Italy adopts controversial anti-migrant decree
The Italian government on Monday adopted a heavily-criticised security decree which will make it easier to expel migrants and strip them of Italian citizenship. The new bill is “a step forward to make Italy safer,” far-right Interior Minister Matteo Salvini said on Facebook.
It will help Italy “be stronger in the fight against the mafia and (people) smugglers, reduce the costs of excessive immigration, expel delinquents and fake refugees, strip terrorists of citizenship, (and) give the police greater powers,” Salvini said.
President Sergio Mattarella has 60 days to sign the legislation and then it goes to Parliament for approval. Presenting the decree to journalists alongside Prime Minister Giuseppe Conte, Salvini said the decree streamlines the rules for processing asylum requests and brings Italy into line with other EU countries.
Humanitarian protection — a lower level of asylum status that is based on Italian rather than international law — that was awarded to 25 percent of asylum seekers last year would henceforth be awarded based on six strict criteria.
These include whether there is an urgent medical need or if the applicant was the victim of a natural disaster, or if they had carried out “heroic acts” in Italy. Of the 81,500 decisions handed down by Italian authorities in 2017, eight percent were granted asylum, eight percent subsidiary protection and a quarter humanitarian protection.
The remainder were rejected. If appeals fail, they face the prospect of being classed as economic migrants who must return home. Those seeking refugee status will now have their requests suspended if they are considered “socially dangerous or convicted in the first instance” of crimes, while their appeals are ongoing.
They will also in future be housed in bigger reception centres, while only minors and those with recognised refugee status will be housed in different parts of the country in order to facilitate integration.
There are currently around 155,000 migrants held in reception centres, down from 183,000 at the end of 2017.

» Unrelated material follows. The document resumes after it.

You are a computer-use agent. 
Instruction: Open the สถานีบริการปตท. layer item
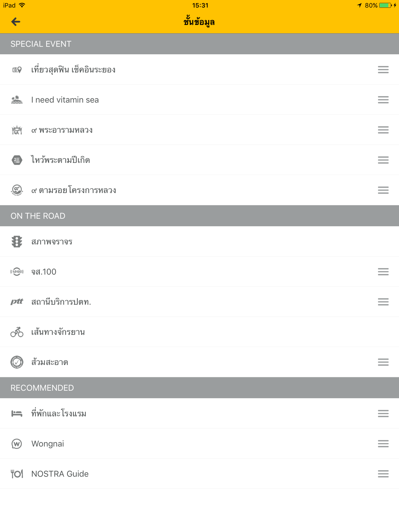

The Italian mayors’ association has railed against the change as having hundreds of unemployed migrants in reception centres can have a negative impact on small communities.
‘Bad sign’
The new law also lets local police have Taser stun guns and makes it easier to evict squatters by getting rid of the obligation of finding provisional housing for the most vulnerable.
The controversial bill has been heavily criticised in recent weeks, including by members of the anti-establishment Five Star Movement (M5S) which governs in coalition with Salvini’s far-right League.
One of the most controversial measures in the bill provides for stripping immigrants of their Italian nationality if they are convicted of “terrorism”.
Italian media reported that President Mattarella obtained amendments to the draft after threatening not to sign it, an obligatory step on the bill’s way to parliament.
The cabinet passed the decree unanimously but fellow deputy prime minister and M5S head Luigi di Maio warned that “there are points (in the bill) that are not in the government programme and so will be discussed in parliament.”
The head of Italy’s bishops’ conference Nunzio Galantino has lamented the fact that security and the treatment of migrants are dealt with in the same bill.
“This means that the immigrant is already judged because of his condition and that he’s already considered a public menace, whatever his behaviour. This is a bad sign,” Galantino said.
Salvini, who is also deputy prime minister, has taken a hardline on immigration since the coalition came to power in June, refusing to allow several ships carrying migrants and asylum seekers rescued in the Mediterranean to dock at Italian ports.